Pendant des siècles, la France et l’Allemagne se sont livrés à une bataille sans merci pour tenter de dominer l’Europe continentale. Aujourd’hui encore, personne n’est près d’oublier les ravages des guerres napoléoniennes, et ceux des troupes hitlériennes. La rivalité historique entre les deux nations a été militaire et économique, mais aussi culturelle. Et psychologique !
Les Allemands ont ainsi poussé le luxe jusqu’à vouloir faire, à tout prix, de Berlin l’anti-Paris, ou la cité qui va «éteindre» la ville lumière.
Ces guerres et ces rivalités historiques, étalées sur des siècles, avaient donc aussi un côté absurde, que l’on qualifierait volontiers aujourd’hui de «comique» s’il n’avait causé la mort, le déplacement et la ruine de millions de personnes.
Pourtant, la France et l’Allemagne sont aujourd’hui les meilleurs amis et partenaires du monde ! Economiquement, politiquement, et surtout culturellement, humainement, ils ressemblent au couple amoureux de l’Europe, deux pays désormais unis pour le meilleur après avoir laissé le pire derrière eux.
Ce résultat extraordinaire, mais logique en fin de compte, n’aurait pas été possible si les deux pays n’avaient pas surmonté les blessures du passé, les guerres, les massacres, les injustices de l’occupation, et tout le mal qu’ils se sont fait l’un à l’autre. Le bon sens a fini par les mettre sur la voie de la raison. Et la raison dit que deux nations voisines ne peuvent se développer que si elles apprennent à coopérer dans le cadre du vivre ensemble.
Si l’Allemagne et la France l’ont fait, pourquoi pas le Maroc et l’Algérie ? Qu’est-ce qui empêche l’une des plus anciennes monarchies du monde et le pays «du million et demi de martyrs» de tourner la page du passé, eux qui ont de surcroit l’avantage, via leurs peuples, de partager un énorme tronc commun fait de correspondances et de similitudes culturelles, sociales et même ethniques, quasi-gravées dans le marbre ?
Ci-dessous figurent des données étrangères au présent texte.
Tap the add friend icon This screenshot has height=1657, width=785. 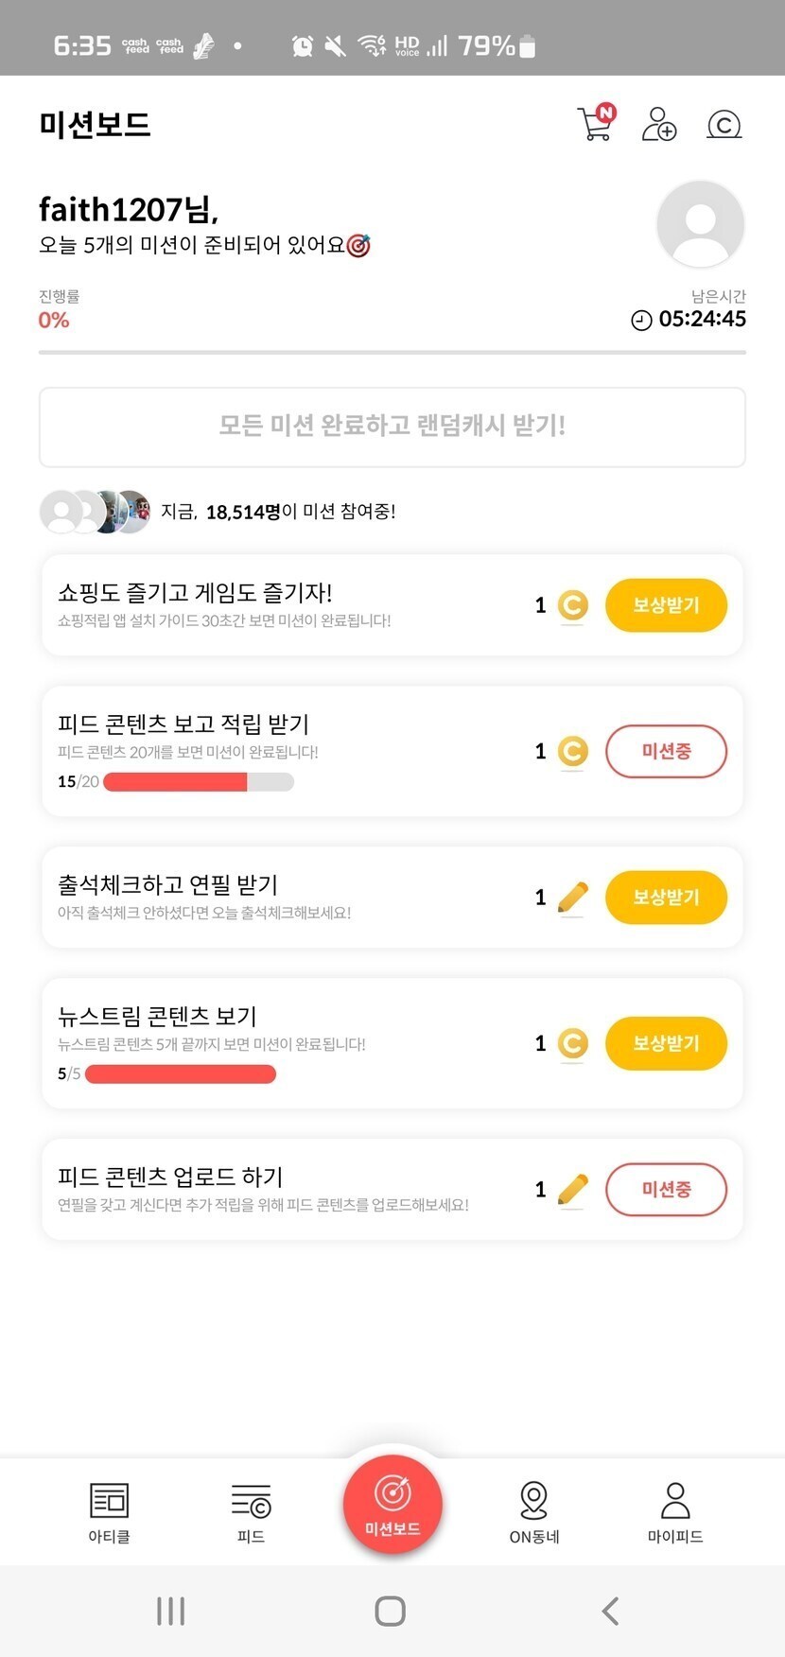658,124
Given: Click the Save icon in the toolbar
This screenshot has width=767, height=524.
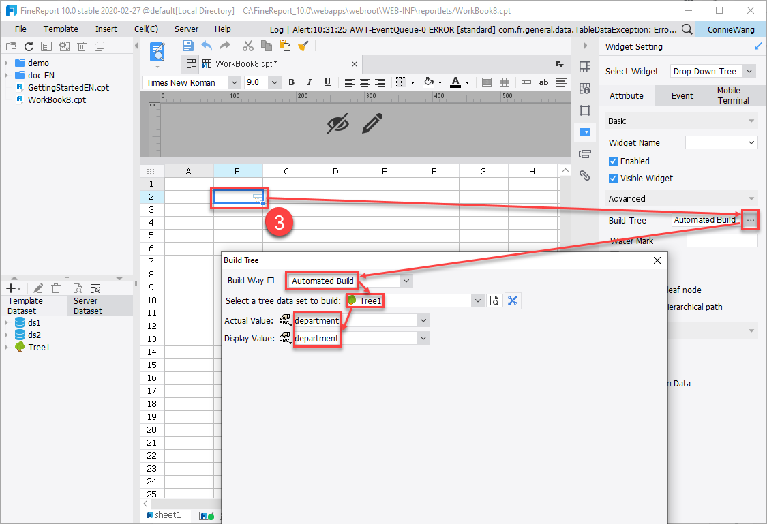Looking at the screenshot, I should pyautogui.click(x=187, y=46).
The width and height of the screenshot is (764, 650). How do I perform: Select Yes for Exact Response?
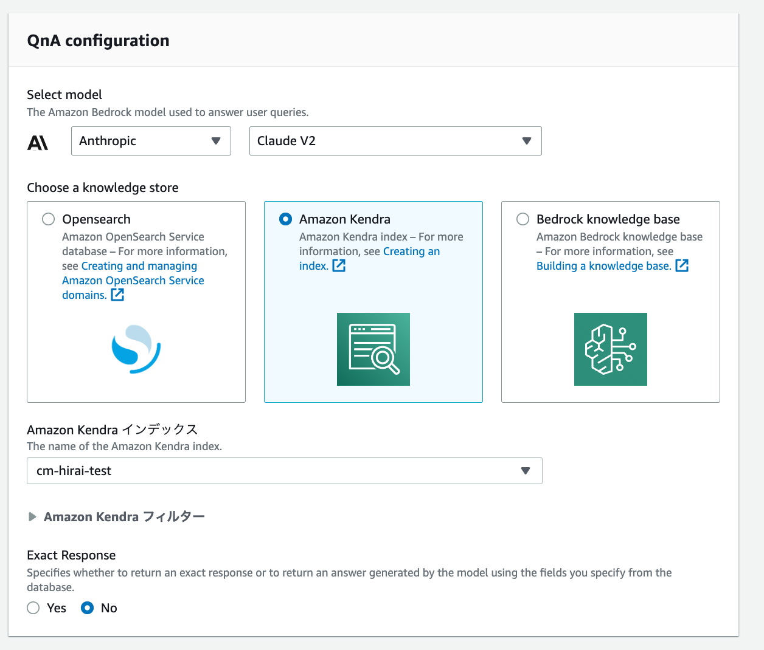tap(33, 607)
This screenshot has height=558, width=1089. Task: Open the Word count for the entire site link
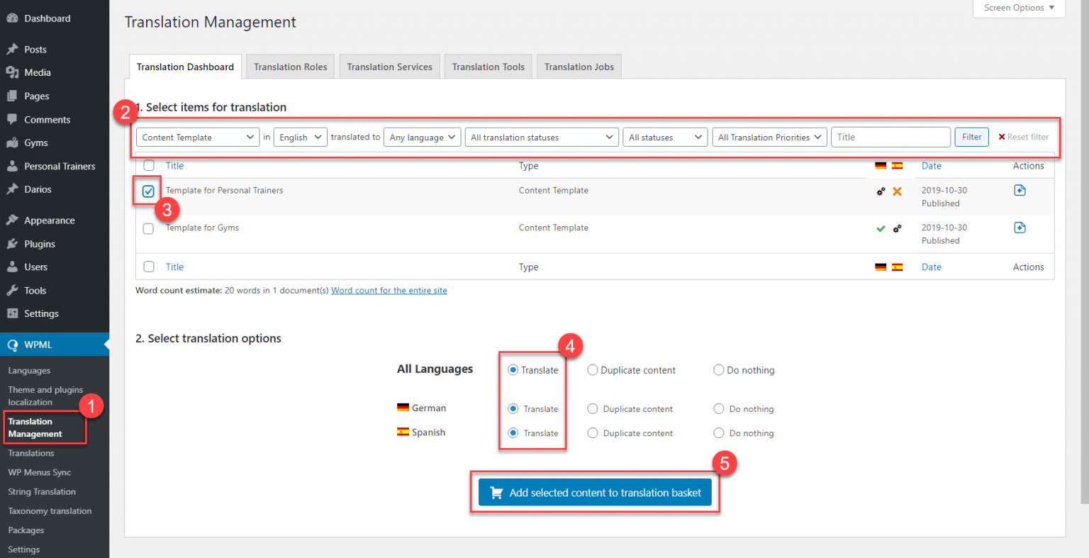point(389,290)
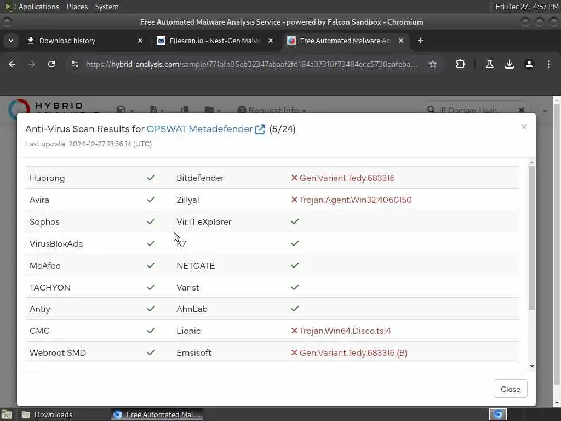Screen dimensions: 561x421
Task: Open the user profile icon
Action: coord(529,64)
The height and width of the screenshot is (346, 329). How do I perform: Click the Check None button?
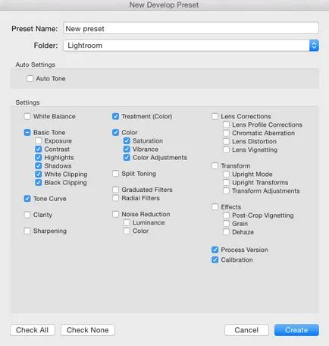coord(88,330)
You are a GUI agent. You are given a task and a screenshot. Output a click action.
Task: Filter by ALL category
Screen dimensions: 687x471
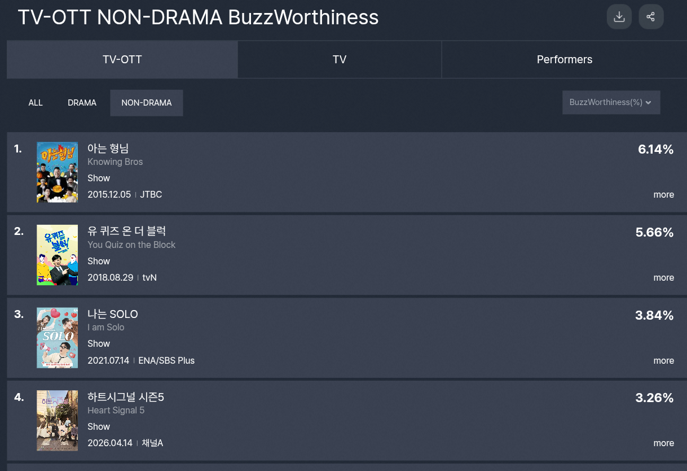click(x=36, y=103)
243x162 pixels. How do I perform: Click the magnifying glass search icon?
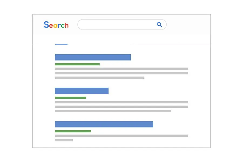[159, 25]
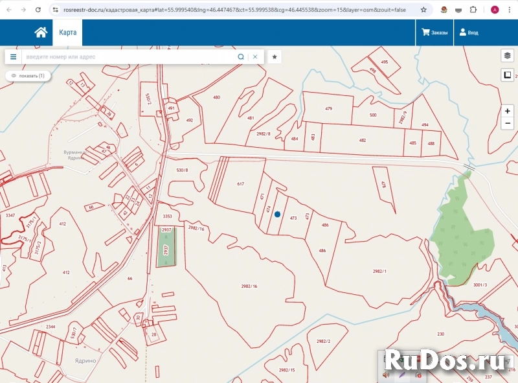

Dans le Zamane que vous tenez entre les mains, nous essayons de sonder les origines historiques de ce grand malentendu, qui sont nombreuses, très anciennes et surtout complexes (lire dossier). La liste de ce que se reprochent les deux voisins est longue, fastidieuse, et à la fin assez prévisible. Au jeu de «Ce n’est pas moi, c’est lui», chacun pourra trouver son compte et retourner dormir heureux, en ayant pris le soin de tout rejeter sur l’autre. Et en toute légitimité.
Soit ! Mais vous n’aurez jamais la paix et votre n’irez pas très loin si vous n’arrivez même pas à vous entendre avec votre voisin de palier.
Nous sommes donc dans un schéma qui rappelle les histoires de vendetta méditerranéenne ou de «tha’r» arabe. Ces histoires de famille peuvent s’étaler sur des décennies, voire des siècles. Vu de l’extérieur, c’est du folklore. Le point de départ est un meurtre ou un acte déshonorant. Dans ce genre d’affaire, il y a toujours deux versions. Alors chacun campe sur sa version, son histoire, sa vérité et son bon droit. Et l’enchainement des vengeances se fait, de part et d’autre, se léguant en «héritage» aux descendances, aux proches des proches…
À un moment donné, personne ne sait qui a commencé quoi, ni pourquoi. C’est généralement le moment d’arrêter des massacres qui ne riment plus à rien…
Le Maroc n’est pas cette caricature décrite par la propagande algérienne, et inversement. Ce qui sépare les deux pays, ce qui les fâche à plus ou moins juste titre, n’est pas et ne peut pas être aussi grand, aussi vaste, aussi terrible, que l’énorme fossé qui séparait l’Allemagne de la France. Allons, allons.
Faites un sondage populaire, et surtout sincère, à Rabat ou Alger, et vous verrez : la réouverture des frontières et la collaboration économique et culturelle figureront tout en haut des vœux les plus chers des populations. « Fi Dzaïr Kif l’Marrock ».